▸ **Activity**:
Retype the records below so that each one matches exactly.

Dataset entries:
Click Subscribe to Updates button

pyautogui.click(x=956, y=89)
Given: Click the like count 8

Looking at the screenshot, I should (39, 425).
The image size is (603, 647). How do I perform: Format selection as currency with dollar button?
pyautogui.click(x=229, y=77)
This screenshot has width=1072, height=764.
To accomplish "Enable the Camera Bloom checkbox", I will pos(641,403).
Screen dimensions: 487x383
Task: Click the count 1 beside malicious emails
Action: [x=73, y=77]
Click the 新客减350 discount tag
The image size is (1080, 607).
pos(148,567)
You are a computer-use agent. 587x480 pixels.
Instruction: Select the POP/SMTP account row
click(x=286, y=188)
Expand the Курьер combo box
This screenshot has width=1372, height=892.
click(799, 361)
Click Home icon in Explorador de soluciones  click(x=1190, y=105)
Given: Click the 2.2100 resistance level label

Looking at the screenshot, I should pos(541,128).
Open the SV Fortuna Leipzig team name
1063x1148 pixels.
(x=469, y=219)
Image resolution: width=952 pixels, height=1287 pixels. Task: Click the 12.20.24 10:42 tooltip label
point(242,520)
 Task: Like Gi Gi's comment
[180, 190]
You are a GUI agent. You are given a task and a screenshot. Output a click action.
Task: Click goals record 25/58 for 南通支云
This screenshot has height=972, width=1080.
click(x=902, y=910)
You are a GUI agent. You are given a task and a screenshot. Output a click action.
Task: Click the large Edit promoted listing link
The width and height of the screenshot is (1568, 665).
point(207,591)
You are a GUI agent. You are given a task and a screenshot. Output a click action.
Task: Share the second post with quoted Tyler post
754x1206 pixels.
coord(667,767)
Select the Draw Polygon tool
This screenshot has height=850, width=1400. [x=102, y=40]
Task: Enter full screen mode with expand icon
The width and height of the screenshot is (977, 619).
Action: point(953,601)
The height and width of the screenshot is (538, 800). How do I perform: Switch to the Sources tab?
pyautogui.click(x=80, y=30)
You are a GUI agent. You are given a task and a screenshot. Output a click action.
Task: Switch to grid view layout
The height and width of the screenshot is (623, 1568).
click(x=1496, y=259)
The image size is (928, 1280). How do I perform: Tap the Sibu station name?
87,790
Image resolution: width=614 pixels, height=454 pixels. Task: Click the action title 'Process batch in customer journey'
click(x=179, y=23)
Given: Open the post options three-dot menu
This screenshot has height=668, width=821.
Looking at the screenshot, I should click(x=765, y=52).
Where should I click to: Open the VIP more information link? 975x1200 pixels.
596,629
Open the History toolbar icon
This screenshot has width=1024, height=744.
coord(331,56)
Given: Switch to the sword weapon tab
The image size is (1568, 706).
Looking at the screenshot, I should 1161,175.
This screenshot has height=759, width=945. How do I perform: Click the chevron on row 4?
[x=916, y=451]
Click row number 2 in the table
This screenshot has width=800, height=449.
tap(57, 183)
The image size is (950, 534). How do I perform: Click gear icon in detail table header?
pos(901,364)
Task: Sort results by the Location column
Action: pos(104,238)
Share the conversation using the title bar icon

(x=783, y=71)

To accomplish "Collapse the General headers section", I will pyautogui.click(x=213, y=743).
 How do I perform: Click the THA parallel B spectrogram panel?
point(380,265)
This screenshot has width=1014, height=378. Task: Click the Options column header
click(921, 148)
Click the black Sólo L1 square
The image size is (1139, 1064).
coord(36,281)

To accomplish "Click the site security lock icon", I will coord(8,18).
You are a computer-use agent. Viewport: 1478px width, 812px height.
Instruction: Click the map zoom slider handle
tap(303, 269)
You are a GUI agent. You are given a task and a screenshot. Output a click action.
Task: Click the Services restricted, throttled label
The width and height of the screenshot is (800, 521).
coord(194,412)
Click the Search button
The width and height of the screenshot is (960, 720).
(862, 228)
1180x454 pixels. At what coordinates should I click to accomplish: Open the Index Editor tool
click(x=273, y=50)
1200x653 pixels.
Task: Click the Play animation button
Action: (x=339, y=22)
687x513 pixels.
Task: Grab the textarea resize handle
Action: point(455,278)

▸ **Your response**:
Click Subscribe to Updates button

pyautogui.click(x=956, y=89)
Given: Click the like count 8

Looking at the screenshot, I should (39, 425).
The image size is (603, 647). How do I perform: Format selection as currency with dollar button?
pyautogui.click(x=229, y=77)
This screenshot has width=1072, height=764.
To accomplish "Enable the Camera Bloom checkbox", I will pos(641,403).
Screen dimensions: 487x383
Task: Click the count 1 beside malicious emails
Action: [x=73, y=77]
Click the 新客减350 discount tag
The image size is (1080, 607).
pos(148,567)
You are a computer-use agent. 587x480 pixels.
Instruction: Select the POP/SMTP account row
click(x=286, y=188)
Expand the Курьер combo box
This screenshot has width=1372, height=892.
click(799, 361)
Click Home icon in Explorador de soluciones  click(x=1190, y=105)
Given: Click the 2.2100 resistance level label

Looking at the screenshot, I should pos(541,128).
Open the SV Fortuna Leipzig team name
1063x1148 pixels.
(x=469, y=219)
Image resolution: width=952 pixels, height=1287 pixels. Task: Click the 12.20.24 10:42 tooltip label
point(242,520)
 Task: Like Gi Gi's comment
[180, 190]
You are a GUI agent. You are given a task and a screenshot. Output a click action.
Task: Click goals record 25/58 for 南通支云
This screenshot has height=972, width=1080.
click(x=902, y=910)
You are a GUI agent. You are given a task and a screenshot. Output a click action.
Task: Click the large Edit promoted listing link
The width and height of the screenshot is (1568, 665).
point(207,591)
You are a GUI agent. You are given a task and a screenshot. Output a click action.
Task: Share the second post with quoted Tyler post
754x1206 pixels.
coord(667,767)
Select the Draw Polygon tool
This screenshot has height=850, width=1400. [x=102, y=40]
Task: Enter full screen mode with expand icon
The width and height of the screenshot is (977, 619).
Action: point(953,601)
The height and width of the screenshot is (538, 800). How do I perform: Switch to the Sources tab?
pyautogui.click(x=80, y=30)
You are a GUI agent. You are given a task and a screenshot. Output a click action.
Task: Switch to grid view layout
The height and width of the screenshot is (623, 1568).
click(x=1496, y=259)
The image size is (928, 1280). How do I perform: Tap the Sibu station name?
87,790
Image resolution: width=614 pixels, height=454 pixels. Task: Click the action title 'Process batch in customer journey'
click(x=179, y=23)
Given: Open the post options three-dot menu
This screenshot has height=668, width=821.
Looking at the screenshot, I should click(x=765, y=52).
Where should I click to: Open the VIP more information link? 975x1200 pixels.
596,629
Open the History toolbar icon
This screenshot has width=1024, height=744.
coord(331,56)
Given: Switch to the sword weapon tab
The image size is (1568, 706).
Looking at the screenshot, I should 1161,175.
This screenshot has height=759, width=945. How do I perform: Click the chevron on row 4?
[x=916, y=451]
Click row number 2 in the table
This screenshot has width=800, height=449.
tap(57, 183)
The image size is (950, 534). How do I perform: Click gear icon in detail table header?
pos(901,364)
Task: Sort results by the Location column
Action: pos(104,238)
Share the conversation using the title bar icon

(x=783, y=71)

To accomplish "Collapse the General headers section", I will pyautogui.click(x=213, y=743).
 How do I perform: Click the THA parallel B spectrogram panel?
point(380,265)
This screenshot has width=1014, height=378. Task: Click the Options column header
click(921, 148)
Click the black Sólo L1 square
The image size is (1139, 1064).
coord(36,281)

To accomplish "Click the site security lock icon", I will coord(8,18).
You are a computer-use agent. Viewport: 1478px width, 812px height.
Instruction: Click the map zoom slider handle
tap(303, 269)
You are a GUI agent. You are given a task and a screenshot. Output a click action.
Task: Click the Services restricted, throttled label
The width and height of the screenshot is (800, 521).
coord(194,412)
Click the Search button
The width and height of the screenshot is (960, 720).
(862, 228)
1180x454 pixels. At what coordinates should I click to accomplish: Open the Index Editor tool
click(x=273, y=50)
1200x653 pixels.
Task: Click the Play animation button
Action: (x=339, y=22)
687x513 pixels.
Task: Grab the textarea resize handle
Action: point(455,278)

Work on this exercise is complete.